Windows 10 Cloud PC: The latest info about Microsoft’s new service

What is Cloud PC?

Microsoft Cloud PC is a new “strategic offering” built on top of Windows Virtual desktop, which is an Azure-based system used for virtualizing Windows and applications in the cloud.

According to reports, Cloud PC uses Microsoft’s existing Windows Virtual Desktop and Azure infrastructure to deliver Desktop as a Service and enable a modern, elastic, cloud-based Windows experience.

“It will allow organizations to stay current in a more simplistic and scalable manner,” Microsoft noted in a now-deleted job listing.

Source: Windows 10 Cloud PC: The latest info about Microsoft’s new service

Ug. I suppose it’s because I’ve run across Windows being Windows today, and I’m frustrated with it. Again. As always. Of course, I don’t really know what I expected. I feel this way every time I’m forced to use Windows in anger. I mean, it’s Windows. Cue the Arrested Development meme: “I don’t know what I expected.”

‘Wormable’ Flaw Leads July Microsoft Patches

Microsoft today released updates to plug a whopping 123 security holes in Windows and related software, including fixes for a critical, “wormable” flaw in Windows Server versions that Microsoft says is likely to be exploited soon.
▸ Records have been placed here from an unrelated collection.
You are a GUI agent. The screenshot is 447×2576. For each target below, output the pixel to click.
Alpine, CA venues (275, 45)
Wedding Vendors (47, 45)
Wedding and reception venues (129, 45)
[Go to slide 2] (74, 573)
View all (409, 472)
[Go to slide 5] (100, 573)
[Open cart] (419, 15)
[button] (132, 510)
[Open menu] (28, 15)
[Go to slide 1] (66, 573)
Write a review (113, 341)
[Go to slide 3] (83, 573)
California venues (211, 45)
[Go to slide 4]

While this particular weakness mainly affects enterprises, July’s care package from Redmond has a little something for everyone. So…

Source: ‘Wormable’ Flaw Leads July Microsoft Patches

Every time I read a lede like this, I’m struck with the stark difference between Windows and macOS in terms of security posture. Apple releases patches for their operating system once every couple of months, and they contain a dozen or so patches. Microsoft releases hundreds of fixes every month. Sometimes multiple times a month. HUNDREDS! Every month!

Apples fixes are primarily about local privilege escalation. Microsoft? It seems like every patch note is for a “random interweb haxxor can pwn you”-type of problem. I’m sure I’m being overly generous with Apple, and completely unfair to Microsoft, but the difference in the general nature of the two kinds of problems is also starkly different.

The Microsoft fanboys will say that it’s because Windows is still the majority of the desktop market, but Microsoft has lost a lot of ground lately. macOS is around 15% of the market, making it a perfectly viable hacking target. So that can’t be the reason. I say it comes back to Windows having a DOS heritage, and macOS having a BSD heritage. The foundational assumptions these two systems were built on could not possibly be more different, and the ramifications of those differences are still present 30 years later. One is holding up very well. The other… isn’t.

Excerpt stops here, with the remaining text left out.